Rolls-Royce Holdings announced in 2021 its intent to develop nuclear reactor technology, having obtained $600 million in public and private funding to develop its business. Since the nuclear reactor won’t have to carry as much fuel as a chemical propulsion rocket, the entire system will be lighter allowing for faster travel or increased payloads. The company says that the reactor could serve as both a new form of propulsion and a power source for bases on the Moon or Mars, and Rolls-Royce claims that they will have a nuclear reactor ready to send to the Moon by 2029.
Rolls-Royce is not the only party working on rocket propulsion outside of traditional chemical fuel. NASA and the Defense Advanced Research Projects Agency announced a collaboration to develop a thermal rocket engine that could improve the time it takes to get to deep space. Likewise, NASA had a successful test of a rotating detonation rocket engine, which uses less fuel and provides more thrust than current propulsion systems.
While this is the company’s first public effort at space-based nuclear reactors, it has been supplying submarines with small reactors since the 1960s.
(Excerpt) Read more at gizmodo.com ...
Nice.
ZZ Top is jealous.
How quick is ‘quick’?.................................
don’t forget your Grey Poupon
Mars ain’t the kind of place to raise your kids.
I know how nuclear propulsion is used on board ships and subs, but I’m wondering how it would be used in spacecraft.
the anti-nuke cult will object because they dont want nuclear waste raining down on the planet in the case of a contingency.
The Jupiter 2 had a nuclear powered engine 😊
The hardest part about using a nuclear reactor for space travel is making it light enough to launch, yet robust enough to survive an unplanned 'launch event.'
In fact, it’s cold as hell
or was it ‘ice’
That was Foreigner
Right on cue!
I love reading about technology that small minds shut down 60 years ago.
What about 90 minutes from New York to Paris.
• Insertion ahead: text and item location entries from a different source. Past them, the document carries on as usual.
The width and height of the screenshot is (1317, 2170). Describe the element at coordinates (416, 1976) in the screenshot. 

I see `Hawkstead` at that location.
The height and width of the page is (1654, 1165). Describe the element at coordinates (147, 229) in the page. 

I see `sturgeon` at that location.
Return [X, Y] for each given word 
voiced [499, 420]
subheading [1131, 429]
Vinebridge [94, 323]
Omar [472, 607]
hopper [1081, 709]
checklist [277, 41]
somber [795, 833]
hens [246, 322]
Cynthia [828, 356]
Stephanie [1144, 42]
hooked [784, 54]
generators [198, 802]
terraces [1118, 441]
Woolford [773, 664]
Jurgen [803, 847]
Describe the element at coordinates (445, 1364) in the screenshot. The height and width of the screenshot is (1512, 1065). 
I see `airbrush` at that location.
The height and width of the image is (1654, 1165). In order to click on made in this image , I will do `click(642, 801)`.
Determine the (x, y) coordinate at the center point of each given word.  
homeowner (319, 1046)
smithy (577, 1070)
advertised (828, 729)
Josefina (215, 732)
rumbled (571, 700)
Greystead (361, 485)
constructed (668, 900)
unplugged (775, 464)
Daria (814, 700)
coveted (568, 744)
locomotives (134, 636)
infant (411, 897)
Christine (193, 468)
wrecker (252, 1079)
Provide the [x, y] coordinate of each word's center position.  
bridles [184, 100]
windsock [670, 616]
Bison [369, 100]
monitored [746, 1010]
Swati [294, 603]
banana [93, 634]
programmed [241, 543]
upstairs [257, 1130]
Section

I was told that by ‘76 we’d by A-OK.
In order to make the “nuclear rocket” concept work, the primary function of the small atomic reactor is to supply sufficient heat so whatever the propellant may be, it is expelled as a hot stream of gas, giving the thrust comparable to the burn of liquid oxygen and liquid hydrogen (or other rocket fuel), to lift heavy payloads from the ground and through space. As the atomic reactor heat unit is MUCH smaller than the size of the tanks that hold the liquid oxygen and liquid rocket fuel, and the propellant to be heated may something like simple water, the weight requirements are much lower, and an even greater payload is possible.
People are so accustomed to the idea of chemical rockets, the idea of using heat generated from a small nuclear reactor seems really novel.
But highly practical.
I know how nuclear propulsion is used on board ships and subs, but I’m wondering how it would be used in spacecraft.
++++++++++++++++++++++++++++++++++++++++++++++++++++++
Seems it’s got to eject mass in order to make thrust.
If only some brilliant British engineer could just figure out a way to harness nuclear power to power the electrical grid!